Data to use
++++++++++++++++++++

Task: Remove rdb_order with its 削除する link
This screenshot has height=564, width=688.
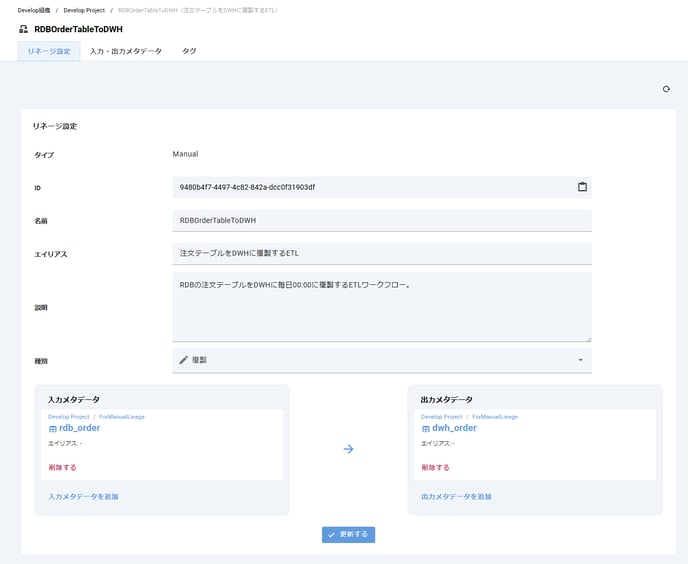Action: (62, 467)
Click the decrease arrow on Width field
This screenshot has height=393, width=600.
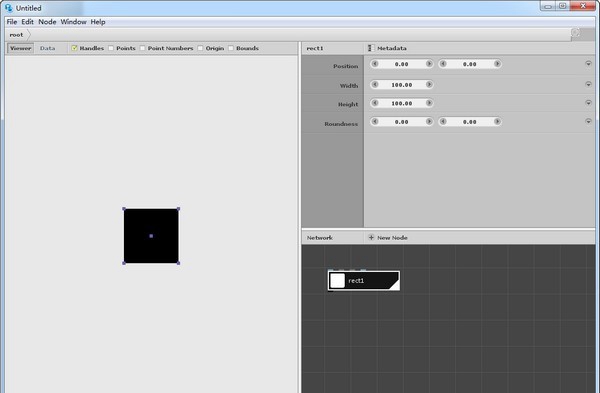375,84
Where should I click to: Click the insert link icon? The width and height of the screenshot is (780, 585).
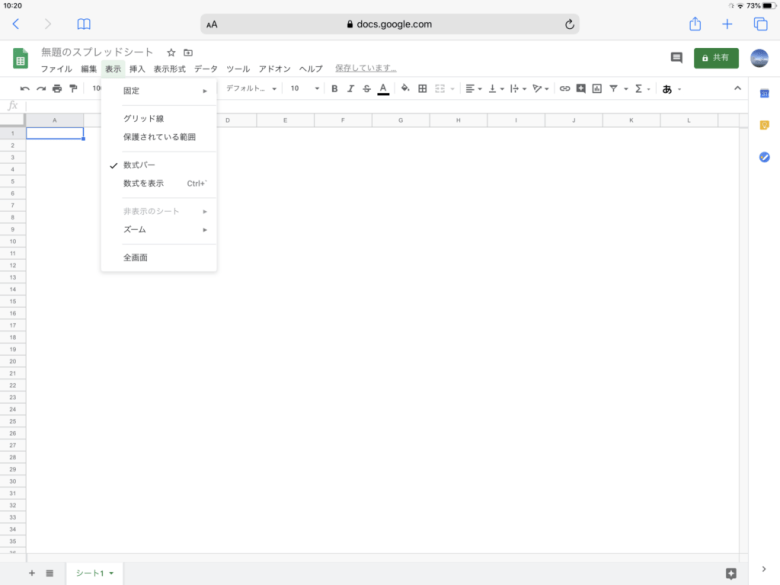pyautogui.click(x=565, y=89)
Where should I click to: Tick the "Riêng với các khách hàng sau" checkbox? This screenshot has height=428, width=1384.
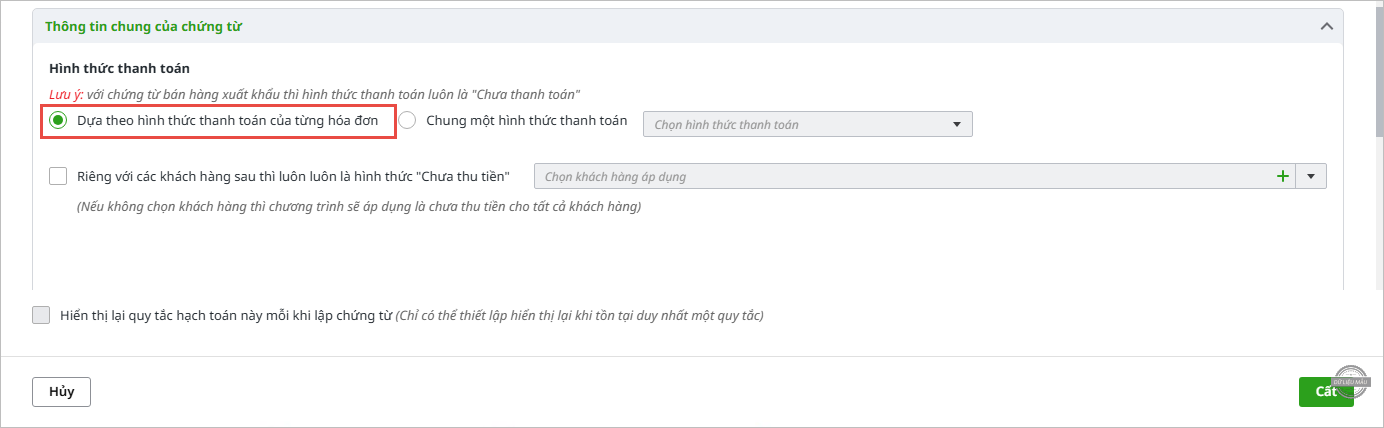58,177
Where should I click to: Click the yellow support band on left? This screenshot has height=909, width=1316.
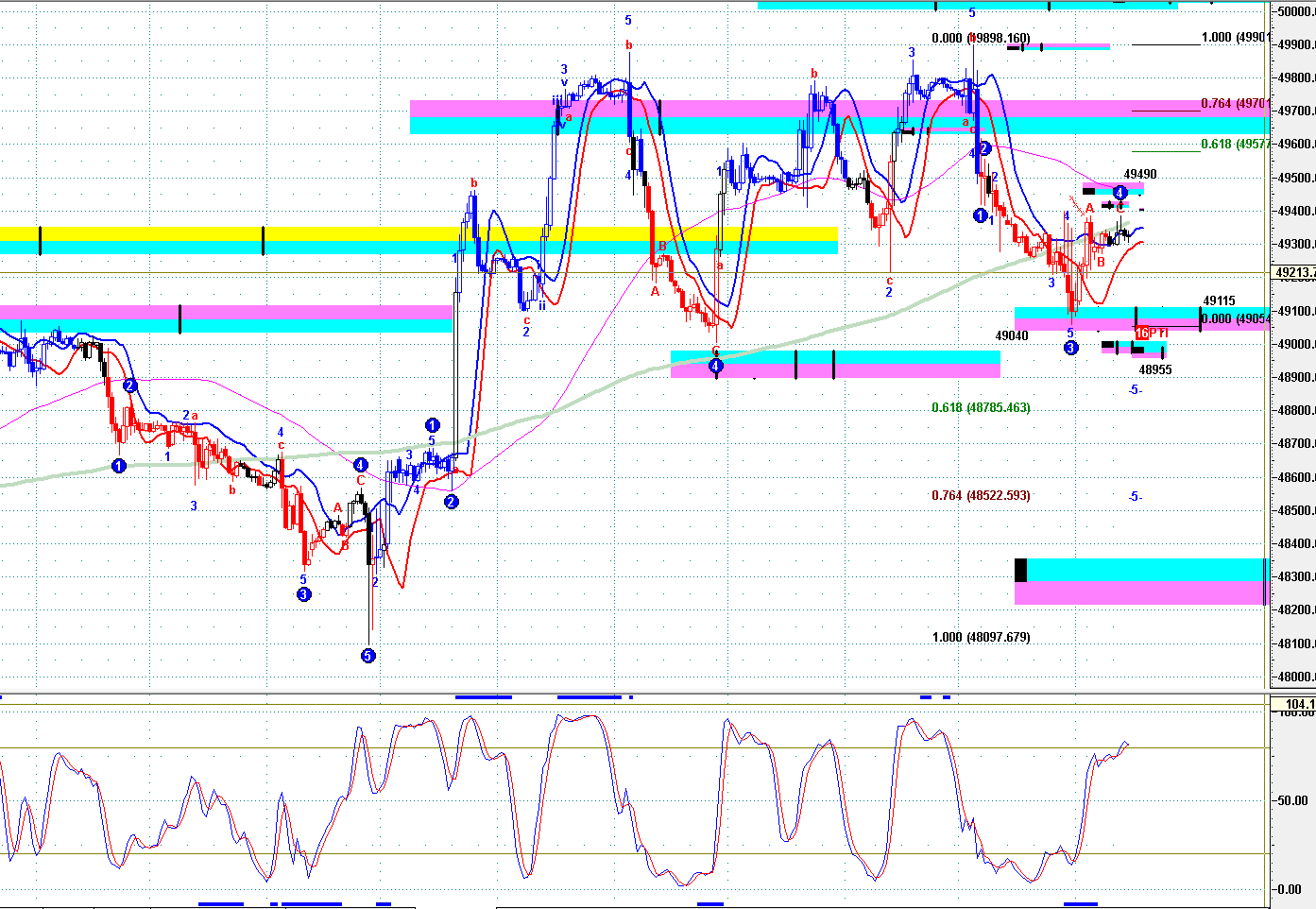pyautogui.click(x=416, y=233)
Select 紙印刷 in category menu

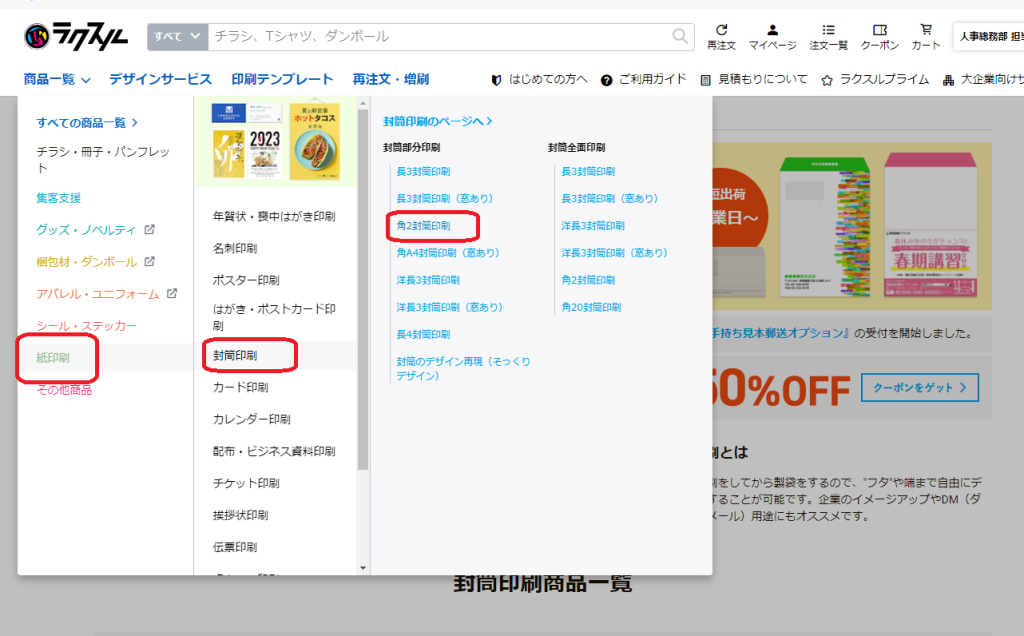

++++++++++++++++++++

Given instruction
Turn the data above into a numbered list with one line per entry, skipping blank lines and leaving out the pictures.

Result below
1. Task: Remove rdb_order with its 削除する link
2. This screenshot has height=564, width=688.
3. Action: (62, 467)
4. Click the decrease arrow on Width field
5. This screenshot has height=393, width=600.
6. 375,84
7. Where should I click to: Click the insert link icon? The width and height of the screenshot is (780, 585).
8. pyautogui.click(x=565, y=89)
9. Where should I click to: Tick the "Riêng với các khách hàng sau" checkbox? This screenshot has height=428, width=1384.
10. 58,177
11. Where should I click to: Click the yellow support band on left? This screenshot has height=909, width=1316.
12. pyautogui.click(x=416, y=233)
13. Select 紙印刷 in category menu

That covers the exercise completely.